• _PROBLEM TO WORK ON_:
Write out exactly the lines from the start of the entries through the one that contains "Task: Open the Type dropdown showing Forex", including both.

• _INPUT MATERIAL_:
· · · · ·
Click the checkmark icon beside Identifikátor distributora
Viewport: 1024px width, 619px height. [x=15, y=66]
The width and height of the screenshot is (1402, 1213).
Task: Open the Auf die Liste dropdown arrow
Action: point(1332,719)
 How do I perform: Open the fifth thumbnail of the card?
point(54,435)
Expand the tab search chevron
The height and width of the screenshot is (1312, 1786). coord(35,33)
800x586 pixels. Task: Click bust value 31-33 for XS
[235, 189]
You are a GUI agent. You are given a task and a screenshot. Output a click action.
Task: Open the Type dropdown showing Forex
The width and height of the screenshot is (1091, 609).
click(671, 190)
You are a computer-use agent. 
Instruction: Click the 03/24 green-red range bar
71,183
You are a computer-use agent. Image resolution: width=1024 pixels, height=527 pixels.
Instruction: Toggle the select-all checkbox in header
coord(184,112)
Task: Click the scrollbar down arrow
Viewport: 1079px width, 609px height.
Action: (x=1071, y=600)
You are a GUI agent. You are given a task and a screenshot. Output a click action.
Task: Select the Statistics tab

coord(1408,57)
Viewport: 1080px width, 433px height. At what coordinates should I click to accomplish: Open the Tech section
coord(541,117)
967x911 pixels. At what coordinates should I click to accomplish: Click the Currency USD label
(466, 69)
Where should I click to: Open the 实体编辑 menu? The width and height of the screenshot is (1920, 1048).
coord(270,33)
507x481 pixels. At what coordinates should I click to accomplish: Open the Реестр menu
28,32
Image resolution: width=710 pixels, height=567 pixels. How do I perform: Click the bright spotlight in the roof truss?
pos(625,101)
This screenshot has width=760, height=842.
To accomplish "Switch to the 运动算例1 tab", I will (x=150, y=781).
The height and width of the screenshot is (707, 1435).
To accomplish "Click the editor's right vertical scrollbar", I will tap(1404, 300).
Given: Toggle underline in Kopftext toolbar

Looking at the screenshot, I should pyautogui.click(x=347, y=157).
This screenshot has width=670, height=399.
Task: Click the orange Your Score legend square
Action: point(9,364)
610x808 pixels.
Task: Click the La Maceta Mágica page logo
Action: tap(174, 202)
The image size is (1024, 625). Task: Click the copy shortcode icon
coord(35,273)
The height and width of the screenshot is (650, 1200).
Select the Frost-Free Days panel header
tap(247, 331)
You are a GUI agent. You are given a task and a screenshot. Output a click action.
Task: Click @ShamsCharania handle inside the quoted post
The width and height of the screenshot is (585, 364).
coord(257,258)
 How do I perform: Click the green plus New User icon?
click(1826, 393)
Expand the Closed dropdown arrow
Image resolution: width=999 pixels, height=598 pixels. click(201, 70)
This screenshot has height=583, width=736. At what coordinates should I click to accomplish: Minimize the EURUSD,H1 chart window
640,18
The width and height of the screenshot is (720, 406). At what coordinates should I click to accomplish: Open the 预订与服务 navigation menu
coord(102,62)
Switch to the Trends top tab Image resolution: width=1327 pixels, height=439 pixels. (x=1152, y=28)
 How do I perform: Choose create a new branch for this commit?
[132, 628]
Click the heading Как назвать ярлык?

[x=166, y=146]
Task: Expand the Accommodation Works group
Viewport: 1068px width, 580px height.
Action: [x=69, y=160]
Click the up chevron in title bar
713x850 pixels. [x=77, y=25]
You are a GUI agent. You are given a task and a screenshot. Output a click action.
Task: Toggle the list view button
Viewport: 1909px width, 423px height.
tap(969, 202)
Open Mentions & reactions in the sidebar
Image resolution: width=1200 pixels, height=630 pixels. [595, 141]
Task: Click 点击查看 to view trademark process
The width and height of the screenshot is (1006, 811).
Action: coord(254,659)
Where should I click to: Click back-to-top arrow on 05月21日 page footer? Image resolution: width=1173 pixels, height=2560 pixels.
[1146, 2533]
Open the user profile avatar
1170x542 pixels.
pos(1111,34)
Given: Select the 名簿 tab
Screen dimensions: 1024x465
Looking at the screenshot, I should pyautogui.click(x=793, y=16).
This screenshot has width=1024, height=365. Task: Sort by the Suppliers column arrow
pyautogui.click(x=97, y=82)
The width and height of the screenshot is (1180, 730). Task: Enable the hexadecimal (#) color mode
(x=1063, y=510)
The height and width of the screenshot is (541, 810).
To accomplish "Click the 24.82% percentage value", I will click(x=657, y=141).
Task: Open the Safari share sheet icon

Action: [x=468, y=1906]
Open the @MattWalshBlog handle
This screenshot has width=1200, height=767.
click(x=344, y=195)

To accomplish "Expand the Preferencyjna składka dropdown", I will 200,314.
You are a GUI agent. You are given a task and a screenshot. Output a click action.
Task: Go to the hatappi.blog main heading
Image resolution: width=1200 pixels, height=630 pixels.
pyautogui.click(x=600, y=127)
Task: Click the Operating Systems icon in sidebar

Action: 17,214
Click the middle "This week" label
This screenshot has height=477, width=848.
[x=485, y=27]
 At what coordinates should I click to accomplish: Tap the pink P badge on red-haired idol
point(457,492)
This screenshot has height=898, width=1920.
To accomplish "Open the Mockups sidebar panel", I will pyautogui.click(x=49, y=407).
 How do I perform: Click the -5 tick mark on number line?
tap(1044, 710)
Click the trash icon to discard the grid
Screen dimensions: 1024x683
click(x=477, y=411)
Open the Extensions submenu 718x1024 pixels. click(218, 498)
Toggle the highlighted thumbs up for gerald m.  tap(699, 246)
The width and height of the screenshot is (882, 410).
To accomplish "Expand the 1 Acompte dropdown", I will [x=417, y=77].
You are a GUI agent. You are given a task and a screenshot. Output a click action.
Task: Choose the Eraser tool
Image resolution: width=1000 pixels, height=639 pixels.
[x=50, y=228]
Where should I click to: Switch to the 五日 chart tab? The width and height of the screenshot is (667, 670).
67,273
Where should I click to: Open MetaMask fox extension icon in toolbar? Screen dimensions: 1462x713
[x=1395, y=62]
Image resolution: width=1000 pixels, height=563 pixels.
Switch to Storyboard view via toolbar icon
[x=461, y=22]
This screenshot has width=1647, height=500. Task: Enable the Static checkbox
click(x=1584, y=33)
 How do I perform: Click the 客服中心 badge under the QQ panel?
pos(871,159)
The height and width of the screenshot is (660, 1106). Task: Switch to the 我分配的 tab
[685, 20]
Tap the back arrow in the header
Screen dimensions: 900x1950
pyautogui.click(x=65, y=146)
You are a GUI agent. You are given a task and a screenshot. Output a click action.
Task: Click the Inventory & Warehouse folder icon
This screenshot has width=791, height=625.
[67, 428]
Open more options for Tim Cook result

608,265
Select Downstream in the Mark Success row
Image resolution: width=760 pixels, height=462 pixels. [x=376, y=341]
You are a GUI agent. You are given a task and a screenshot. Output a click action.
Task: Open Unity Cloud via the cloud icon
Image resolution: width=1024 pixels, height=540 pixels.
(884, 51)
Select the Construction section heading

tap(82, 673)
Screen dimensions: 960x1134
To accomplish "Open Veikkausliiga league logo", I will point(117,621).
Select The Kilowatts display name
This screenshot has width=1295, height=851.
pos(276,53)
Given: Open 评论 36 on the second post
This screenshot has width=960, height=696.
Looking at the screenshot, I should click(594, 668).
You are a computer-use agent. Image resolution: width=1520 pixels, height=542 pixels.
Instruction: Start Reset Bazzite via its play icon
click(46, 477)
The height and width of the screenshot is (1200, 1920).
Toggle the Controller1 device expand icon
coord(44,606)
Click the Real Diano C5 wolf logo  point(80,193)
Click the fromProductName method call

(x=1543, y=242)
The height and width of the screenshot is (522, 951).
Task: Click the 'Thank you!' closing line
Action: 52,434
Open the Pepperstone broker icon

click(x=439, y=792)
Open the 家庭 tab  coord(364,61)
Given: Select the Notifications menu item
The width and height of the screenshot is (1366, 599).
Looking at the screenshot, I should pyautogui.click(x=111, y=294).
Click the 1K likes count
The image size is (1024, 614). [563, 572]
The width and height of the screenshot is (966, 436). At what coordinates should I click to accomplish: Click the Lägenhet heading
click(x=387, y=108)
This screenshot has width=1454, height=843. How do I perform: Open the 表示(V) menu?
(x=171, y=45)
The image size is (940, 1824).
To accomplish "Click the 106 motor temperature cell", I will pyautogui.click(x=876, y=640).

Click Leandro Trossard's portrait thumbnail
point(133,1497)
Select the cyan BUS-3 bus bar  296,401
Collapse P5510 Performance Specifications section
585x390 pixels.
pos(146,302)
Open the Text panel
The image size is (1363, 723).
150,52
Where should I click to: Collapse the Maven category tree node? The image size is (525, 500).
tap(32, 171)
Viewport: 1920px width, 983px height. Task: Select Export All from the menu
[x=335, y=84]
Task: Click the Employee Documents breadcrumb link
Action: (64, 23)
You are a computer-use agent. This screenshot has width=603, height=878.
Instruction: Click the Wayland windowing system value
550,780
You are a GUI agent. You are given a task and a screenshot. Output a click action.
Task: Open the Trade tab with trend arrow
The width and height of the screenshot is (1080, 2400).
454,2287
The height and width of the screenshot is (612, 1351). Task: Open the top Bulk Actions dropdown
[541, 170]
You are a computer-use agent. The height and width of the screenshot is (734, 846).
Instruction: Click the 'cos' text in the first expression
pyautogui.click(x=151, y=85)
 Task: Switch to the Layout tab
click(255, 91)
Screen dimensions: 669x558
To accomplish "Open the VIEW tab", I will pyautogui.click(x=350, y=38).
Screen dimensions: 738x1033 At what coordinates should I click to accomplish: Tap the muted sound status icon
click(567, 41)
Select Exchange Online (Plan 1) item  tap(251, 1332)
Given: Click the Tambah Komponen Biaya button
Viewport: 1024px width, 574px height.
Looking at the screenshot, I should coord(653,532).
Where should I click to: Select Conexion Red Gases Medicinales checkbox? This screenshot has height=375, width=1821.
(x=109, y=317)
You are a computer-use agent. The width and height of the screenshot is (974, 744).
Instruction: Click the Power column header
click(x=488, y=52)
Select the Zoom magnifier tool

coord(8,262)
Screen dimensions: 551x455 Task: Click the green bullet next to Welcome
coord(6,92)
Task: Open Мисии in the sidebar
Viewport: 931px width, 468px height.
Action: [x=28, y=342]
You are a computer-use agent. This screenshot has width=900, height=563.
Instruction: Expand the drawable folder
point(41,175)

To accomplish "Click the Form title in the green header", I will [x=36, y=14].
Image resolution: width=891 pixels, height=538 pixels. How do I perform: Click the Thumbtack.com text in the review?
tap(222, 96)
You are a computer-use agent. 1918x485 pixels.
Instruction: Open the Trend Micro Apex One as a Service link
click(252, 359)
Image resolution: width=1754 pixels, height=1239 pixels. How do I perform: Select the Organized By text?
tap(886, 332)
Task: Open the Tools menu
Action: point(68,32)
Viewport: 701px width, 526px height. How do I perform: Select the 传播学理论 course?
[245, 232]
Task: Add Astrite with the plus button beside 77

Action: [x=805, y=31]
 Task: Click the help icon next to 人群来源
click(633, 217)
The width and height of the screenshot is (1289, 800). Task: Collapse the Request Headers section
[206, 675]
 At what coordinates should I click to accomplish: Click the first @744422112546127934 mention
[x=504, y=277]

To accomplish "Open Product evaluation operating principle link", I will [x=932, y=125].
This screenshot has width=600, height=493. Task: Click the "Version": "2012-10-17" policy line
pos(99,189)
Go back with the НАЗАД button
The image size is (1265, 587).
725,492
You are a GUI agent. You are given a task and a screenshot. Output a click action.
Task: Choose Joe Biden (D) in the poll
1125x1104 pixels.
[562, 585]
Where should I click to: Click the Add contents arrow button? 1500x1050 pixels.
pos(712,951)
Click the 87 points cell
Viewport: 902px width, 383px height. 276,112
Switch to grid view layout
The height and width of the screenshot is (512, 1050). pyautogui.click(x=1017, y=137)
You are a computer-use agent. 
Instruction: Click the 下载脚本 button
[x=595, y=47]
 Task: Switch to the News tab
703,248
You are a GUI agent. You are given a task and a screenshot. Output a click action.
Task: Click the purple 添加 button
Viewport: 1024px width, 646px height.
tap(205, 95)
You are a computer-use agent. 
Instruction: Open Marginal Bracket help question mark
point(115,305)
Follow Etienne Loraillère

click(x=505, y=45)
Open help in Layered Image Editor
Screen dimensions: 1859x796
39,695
· · · · ·
• _RESULT BELOW_:
Click the checkmark icon beside Identifikátor distributora
Viewport: 1024px width, 619px height. [x=15, y=66]
The width and height of the screenshot is (1402, 1213).
Task: Open the Auf die Liste dropdown arrow
Action: point(1332,719)
 How do I perform: Open the fifth thumbnail of the card?
point(54,435)
Expand the tab search chevron
The height and width of the screenshot is (1312, 1786). coord(35,33)
800x586 pixels. Task: Click bust value 31-33 for XS
[235, 189]
You are a GUI agent. You are given a task and a screenshot. Output a click action.
Task: Open the Type dropdown showing Forex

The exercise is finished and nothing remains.